What's Happening?
A new approach is being proposed to manage personal context for AI assistants, advocating for the separation of user-owned storage from AI vendors. The current landscape sees personal context siloed within individual AI platforms like ChatGPT or Claude,
leading to fragmented and inconsistent user experiences when switching between assistants. The proposed solution involves storing personal context in a user-owned, vendor-agnostic format, such as a private GitHub repository of plain Markdown notes organized as an Obsidian vault. This context would then be exposed to various AI surfaces through a single authenticated endpoint utilizing the open Model Context Protocol (MCP). This method aims to provide portability, auditability, and transparency, allowing users to control their data independently of any specific AI vendor.
Why It's Important?
This shift in context management is crucial because it addresses the growing problem of vendor lock-in and data fragmentation in the rapidly evolving AI landscape. By enabling users to own and control their personal data, it ensures that their accumulated knowledge and preferences are not tied to a single AI provider. This portability means that as new AI assistants or devices emerge, users can seamlessly integrate their existing context, making AI interactions more personalized and effective across different platforms. It also enhances data security and privacy, as users retain full control over their information, with transparent, auditable histories of changes. This model could foster greater competition among AI vendors, as they would need to differentiate themselves through superior AI capabilities rather than by locking users into their data ecosystems.
What's Next?
The adoption of open protocols like MCP and the development of user-owned context layers could lead to a more interoperable and user-centric AI ecosystem. We might see more tools and services emerging that support this separation of concerns, allowing users to choose their preferred storage solutions (e.g., Google Docs, Notion, or Git repositories) and connect them to various AI assistants. This could also spur the development of new security measures and best practices for managing personal data exposed to AI. As MCP gains traction, external services like e-commerce platforms might expose MCP interfaces, enabling AI assistants to perform real-world tasks with personalized advice, fundamentally changing how users interact with online services and potentially challenging existing business models that rely on user data for targeted advertising and upselling.
Beyond the Headlines
The deeper implications of this approach extend to the fundamental relationship between individuals and their digital identities.

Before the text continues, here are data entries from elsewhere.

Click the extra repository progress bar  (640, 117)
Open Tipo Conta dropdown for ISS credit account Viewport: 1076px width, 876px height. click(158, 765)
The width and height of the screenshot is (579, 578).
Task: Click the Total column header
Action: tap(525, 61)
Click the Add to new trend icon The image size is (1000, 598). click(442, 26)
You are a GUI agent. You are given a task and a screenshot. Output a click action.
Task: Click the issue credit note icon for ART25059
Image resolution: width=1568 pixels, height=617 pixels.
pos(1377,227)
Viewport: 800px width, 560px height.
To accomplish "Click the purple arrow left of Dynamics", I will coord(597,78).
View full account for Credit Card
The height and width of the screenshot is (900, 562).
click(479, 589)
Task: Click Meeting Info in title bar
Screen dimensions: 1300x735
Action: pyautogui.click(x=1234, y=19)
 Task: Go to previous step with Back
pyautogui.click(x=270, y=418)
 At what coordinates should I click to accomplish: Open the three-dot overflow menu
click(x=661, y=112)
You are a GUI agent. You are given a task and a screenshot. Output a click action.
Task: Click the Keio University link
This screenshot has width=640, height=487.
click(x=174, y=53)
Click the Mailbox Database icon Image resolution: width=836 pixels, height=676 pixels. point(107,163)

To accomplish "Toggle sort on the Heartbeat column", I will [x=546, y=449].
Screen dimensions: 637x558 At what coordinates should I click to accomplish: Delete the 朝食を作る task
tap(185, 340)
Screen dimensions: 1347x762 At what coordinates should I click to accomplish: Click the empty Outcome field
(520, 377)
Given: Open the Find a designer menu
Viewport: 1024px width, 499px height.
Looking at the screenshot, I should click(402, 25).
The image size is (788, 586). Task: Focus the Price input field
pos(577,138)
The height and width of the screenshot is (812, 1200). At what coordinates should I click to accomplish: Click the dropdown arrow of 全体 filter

By advocating for user-owned context, the proposal champions digital sovereignty, giving individuals greater control over their personal information in an age where data is increasingly commodified. This could lead to a re-evaluation of privacy norms and data ownership models, potentially influencing regulatory frameworks. Ethically, it promotes transparency and accountability, as users can inspect exactly what information their AI assistants are accessing. Culturally, it could foster a more informed and empowered user base, less reliant on opaque vendor-controlled systems, and more capable of leveraging AI as a personal tool rather than being a product of it. This paradigm shift could redefine the future of human-AI interaction, making it more equitable and user-centric.